Hassan Khan, a waiter in the ground-floor restaurant, said he survived only because he was delivering food to guests in their rooms when the blast occurred.

"I lost my senses, and when I came round and ran to see, there were dead bodies and body parts everywhere, even out in the street," said Khan, whose clothes were stained with blood and soot.

He said the bomb went off soon after the Afghan owner of the restaurant, Saddar Uddin, had returned from a trip outside with some relatives. Uddin, his two sons and two other relatives as well as seven employees were among the dead, he said.
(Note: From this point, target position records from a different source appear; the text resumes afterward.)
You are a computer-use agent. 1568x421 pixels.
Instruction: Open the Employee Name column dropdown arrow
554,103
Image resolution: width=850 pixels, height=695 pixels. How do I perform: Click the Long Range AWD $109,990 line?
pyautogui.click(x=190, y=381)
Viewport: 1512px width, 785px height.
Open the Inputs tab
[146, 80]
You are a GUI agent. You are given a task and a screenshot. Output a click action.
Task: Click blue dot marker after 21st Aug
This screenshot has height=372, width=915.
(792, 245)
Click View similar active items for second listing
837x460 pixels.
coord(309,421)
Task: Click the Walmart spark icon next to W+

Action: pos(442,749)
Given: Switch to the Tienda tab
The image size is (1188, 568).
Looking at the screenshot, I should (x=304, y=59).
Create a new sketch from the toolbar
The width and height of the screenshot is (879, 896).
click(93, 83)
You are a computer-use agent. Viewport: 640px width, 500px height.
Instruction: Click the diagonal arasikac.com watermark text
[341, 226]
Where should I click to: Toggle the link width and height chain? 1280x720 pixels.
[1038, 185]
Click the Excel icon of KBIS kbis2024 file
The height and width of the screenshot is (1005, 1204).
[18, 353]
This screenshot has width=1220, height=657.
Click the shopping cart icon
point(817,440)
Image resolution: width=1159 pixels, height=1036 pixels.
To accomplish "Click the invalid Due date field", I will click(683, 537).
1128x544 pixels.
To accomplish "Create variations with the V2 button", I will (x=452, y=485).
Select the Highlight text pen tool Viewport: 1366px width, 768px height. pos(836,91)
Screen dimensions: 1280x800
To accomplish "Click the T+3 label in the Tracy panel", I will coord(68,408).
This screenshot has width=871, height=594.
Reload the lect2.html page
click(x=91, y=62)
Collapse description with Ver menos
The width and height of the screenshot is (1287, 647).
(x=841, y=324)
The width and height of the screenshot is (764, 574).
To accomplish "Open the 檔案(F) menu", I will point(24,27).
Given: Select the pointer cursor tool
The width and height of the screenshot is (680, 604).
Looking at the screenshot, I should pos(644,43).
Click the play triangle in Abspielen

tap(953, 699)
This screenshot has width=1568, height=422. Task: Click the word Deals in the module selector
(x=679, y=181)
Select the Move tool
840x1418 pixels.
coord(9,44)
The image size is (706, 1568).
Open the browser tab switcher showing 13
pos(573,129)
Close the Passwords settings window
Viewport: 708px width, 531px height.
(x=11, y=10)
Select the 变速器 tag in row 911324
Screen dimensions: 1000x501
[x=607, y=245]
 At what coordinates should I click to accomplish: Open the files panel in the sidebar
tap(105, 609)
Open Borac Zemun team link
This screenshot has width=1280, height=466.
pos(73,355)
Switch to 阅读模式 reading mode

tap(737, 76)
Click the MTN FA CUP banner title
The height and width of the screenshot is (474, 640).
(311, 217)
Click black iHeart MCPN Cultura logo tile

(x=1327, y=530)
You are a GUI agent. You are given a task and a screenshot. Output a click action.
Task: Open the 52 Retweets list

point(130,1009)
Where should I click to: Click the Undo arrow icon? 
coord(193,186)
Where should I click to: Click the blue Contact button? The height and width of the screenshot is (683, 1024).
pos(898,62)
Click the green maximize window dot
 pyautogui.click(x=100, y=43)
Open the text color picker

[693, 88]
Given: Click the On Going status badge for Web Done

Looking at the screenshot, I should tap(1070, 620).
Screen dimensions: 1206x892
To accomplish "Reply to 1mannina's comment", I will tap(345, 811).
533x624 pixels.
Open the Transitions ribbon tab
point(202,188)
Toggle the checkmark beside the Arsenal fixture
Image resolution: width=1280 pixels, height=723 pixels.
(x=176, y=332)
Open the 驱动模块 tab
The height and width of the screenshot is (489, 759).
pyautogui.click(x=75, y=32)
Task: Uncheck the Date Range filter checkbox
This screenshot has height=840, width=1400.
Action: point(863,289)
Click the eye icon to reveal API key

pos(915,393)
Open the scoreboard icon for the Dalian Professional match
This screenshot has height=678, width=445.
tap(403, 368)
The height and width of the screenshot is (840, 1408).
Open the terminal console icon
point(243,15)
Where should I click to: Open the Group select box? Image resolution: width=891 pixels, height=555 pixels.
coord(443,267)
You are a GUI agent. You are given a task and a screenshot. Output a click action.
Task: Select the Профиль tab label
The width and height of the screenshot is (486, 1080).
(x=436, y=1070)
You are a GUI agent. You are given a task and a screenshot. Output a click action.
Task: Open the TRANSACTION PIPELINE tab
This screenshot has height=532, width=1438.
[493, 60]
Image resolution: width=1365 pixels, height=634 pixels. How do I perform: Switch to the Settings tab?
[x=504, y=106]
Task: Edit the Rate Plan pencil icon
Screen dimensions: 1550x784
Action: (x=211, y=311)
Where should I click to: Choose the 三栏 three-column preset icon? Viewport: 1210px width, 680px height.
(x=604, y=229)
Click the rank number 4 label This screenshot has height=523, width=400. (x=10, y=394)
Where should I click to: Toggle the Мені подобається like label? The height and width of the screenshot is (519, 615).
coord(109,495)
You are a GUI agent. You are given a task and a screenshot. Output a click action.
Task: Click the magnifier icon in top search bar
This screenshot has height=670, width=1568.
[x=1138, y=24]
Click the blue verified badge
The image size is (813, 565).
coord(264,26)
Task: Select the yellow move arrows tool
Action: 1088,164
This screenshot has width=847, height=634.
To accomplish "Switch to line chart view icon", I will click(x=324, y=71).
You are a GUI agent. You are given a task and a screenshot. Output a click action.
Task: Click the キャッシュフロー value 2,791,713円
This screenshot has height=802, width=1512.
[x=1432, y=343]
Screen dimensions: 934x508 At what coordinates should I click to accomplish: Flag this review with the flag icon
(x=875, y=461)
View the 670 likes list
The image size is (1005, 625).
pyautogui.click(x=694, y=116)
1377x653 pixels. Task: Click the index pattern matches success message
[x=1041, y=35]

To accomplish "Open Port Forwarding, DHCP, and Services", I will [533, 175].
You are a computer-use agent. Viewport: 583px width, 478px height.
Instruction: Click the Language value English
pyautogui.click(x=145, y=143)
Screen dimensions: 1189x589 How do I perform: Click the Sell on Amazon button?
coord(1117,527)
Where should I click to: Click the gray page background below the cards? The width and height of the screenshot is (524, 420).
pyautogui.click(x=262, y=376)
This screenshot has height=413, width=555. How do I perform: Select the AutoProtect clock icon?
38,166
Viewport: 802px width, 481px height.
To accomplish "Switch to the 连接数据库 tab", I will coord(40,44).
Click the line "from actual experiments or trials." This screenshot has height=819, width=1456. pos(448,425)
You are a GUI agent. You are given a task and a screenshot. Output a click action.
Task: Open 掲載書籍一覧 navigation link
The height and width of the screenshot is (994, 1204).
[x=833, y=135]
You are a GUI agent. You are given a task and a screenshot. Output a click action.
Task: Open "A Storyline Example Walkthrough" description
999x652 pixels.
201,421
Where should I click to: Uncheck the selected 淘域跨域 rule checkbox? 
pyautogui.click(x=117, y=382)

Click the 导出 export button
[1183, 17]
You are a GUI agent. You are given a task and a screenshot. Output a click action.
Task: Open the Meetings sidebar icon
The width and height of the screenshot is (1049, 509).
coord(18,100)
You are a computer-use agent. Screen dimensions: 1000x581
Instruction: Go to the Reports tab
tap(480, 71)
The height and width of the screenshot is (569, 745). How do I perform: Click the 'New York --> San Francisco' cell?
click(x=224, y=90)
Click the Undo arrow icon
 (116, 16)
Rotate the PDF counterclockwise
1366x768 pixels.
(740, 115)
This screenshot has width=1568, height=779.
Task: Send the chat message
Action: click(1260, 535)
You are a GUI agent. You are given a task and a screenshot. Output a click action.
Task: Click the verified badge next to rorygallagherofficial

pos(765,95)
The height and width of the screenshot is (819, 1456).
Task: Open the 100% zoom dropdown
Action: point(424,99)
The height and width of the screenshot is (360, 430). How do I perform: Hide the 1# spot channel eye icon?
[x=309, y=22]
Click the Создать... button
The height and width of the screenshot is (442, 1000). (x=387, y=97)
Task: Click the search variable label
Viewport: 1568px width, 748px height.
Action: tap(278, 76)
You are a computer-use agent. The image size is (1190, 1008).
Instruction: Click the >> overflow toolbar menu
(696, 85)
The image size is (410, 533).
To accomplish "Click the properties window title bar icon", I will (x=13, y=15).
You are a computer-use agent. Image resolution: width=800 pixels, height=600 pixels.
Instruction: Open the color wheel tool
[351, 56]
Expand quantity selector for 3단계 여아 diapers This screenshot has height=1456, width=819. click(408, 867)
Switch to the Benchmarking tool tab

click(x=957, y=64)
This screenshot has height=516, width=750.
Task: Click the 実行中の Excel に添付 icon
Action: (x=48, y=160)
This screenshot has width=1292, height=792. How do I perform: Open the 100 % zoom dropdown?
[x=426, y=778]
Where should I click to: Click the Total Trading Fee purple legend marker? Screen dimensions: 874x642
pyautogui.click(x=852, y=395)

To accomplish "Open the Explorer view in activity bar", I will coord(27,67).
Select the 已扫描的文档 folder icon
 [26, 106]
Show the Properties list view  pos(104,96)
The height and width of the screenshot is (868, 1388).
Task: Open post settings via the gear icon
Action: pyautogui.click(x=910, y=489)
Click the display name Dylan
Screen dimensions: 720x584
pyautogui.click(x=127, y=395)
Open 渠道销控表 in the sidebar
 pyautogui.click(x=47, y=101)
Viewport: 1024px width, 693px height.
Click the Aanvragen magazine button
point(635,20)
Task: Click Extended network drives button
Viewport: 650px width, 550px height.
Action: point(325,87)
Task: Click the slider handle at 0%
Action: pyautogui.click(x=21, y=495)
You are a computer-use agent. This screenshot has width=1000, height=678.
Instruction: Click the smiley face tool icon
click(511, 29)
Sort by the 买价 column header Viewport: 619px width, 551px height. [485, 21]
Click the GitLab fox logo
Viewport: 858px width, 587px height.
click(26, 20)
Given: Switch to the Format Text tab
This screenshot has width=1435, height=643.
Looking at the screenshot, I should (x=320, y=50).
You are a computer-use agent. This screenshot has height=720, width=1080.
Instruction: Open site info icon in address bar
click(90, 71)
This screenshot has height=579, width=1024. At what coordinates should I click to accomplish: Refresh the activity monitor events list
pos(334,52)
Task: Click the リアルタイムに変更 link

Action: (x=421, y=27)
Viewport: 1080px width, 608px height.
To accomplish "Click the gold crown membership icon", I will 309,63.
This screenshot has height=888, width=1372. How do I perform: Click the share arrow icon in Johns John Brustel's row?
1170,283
An intelligence official said Uddin, an ethnic Uzbek, had links to the party of the anti-Taliban warlord Abdul Rashid Dostum, part of the Northern Alliance that toppled the Taliban regime in Afghanistan with U.S. support in 2001.

Like the investigator, the intelligence official requested anonymity because he was not authorized to comment to journalists.

Cheema said 25 people were killed and 30 wounded in the bombing.

Windows of the hotel front were shattered and fans hanging from the roof were twisted. Windows were also shattered in nearby buildings. Television footage showed the bloodied bodies of victims on stretchers being bundled into waiting ambulances and then carried chaotically through the crowded corridors of nearby hospitals.

Tariq Khan, a 35-year-old jeweler with a shop on the same street, said the explosion left him in shock for several minutes.

"Then I saw dust and smoke everywhere," Khan said. "People who were injured were crying and wailing."

Peshawar has suffered periodic bomb attacks in recent years.

In January, a suicide bombing near a Shiite mosque killed 15 people and wounded more than 30, mostly police.

On April 28, a suicide attack on Pakistan's Interior Minister Aftab Khan Sherpao in the nearby town of Charsadda killed 28 people. Sherpao was slightly hurt in the blast, the latest in a series of top Pakistani officials to be targeted by militants.

Islamic militants have increasingly asserted themselves in Pakistan's frontier regions, where scores of people have been executed over the past two or three years apparently for being too aligned with the Pakistani government or America — allies in the U.S.-led war on terrorism.